TASK TO COMPLETE:
Exactly the lines from the one containing "Rights and Duties of Users (1023, 1827)" to the final line below should be output, and no others.
*** Opening SOURCE RECORDS ***
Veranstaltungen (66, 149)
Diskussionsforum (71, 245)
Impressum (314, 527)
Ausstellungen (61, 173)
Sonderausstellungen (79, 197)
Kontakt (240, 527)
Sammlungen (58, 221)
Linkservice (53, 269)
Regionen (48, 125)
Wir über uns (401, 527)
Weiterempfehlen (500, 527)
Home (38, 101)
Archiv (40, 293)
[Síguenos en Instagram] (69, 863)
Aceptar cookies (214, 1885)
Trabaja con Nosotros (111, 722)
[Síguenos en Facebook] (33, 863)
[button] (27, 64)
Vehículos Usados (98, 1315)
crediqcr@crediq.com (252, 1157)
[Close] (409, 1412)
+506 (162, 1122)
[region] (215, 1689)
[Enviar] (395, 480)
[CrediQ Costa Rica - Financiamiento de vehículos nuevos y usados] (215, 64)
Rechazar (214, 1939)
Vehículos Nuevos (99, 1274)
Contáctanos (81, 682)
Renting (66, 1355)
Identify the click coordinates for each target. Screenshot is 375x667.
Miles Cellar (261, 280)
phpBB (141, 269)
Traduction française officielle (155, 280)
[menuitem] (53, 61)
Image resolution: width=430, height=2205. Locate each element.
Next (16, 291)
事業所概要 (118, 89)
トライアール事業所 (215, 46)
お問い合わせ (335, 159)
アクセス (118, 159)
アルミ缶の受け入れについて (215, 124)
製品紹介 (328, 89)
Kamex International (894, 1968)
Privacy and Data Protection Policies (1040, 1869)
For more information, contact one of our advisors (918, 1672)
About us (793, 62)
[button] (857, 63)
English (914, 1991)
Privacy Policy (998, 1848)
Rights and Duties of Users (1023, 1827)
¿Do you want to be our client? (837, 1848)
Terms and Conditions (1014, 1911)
*** Closing SOURCE RECORDS ***
ANSWER TO THE EXERCISE:
Rights and Duties of Users (1023, 1827)
¿Do you want to be our client? (837, 1848)
Terms and Conditions (1014, 1911)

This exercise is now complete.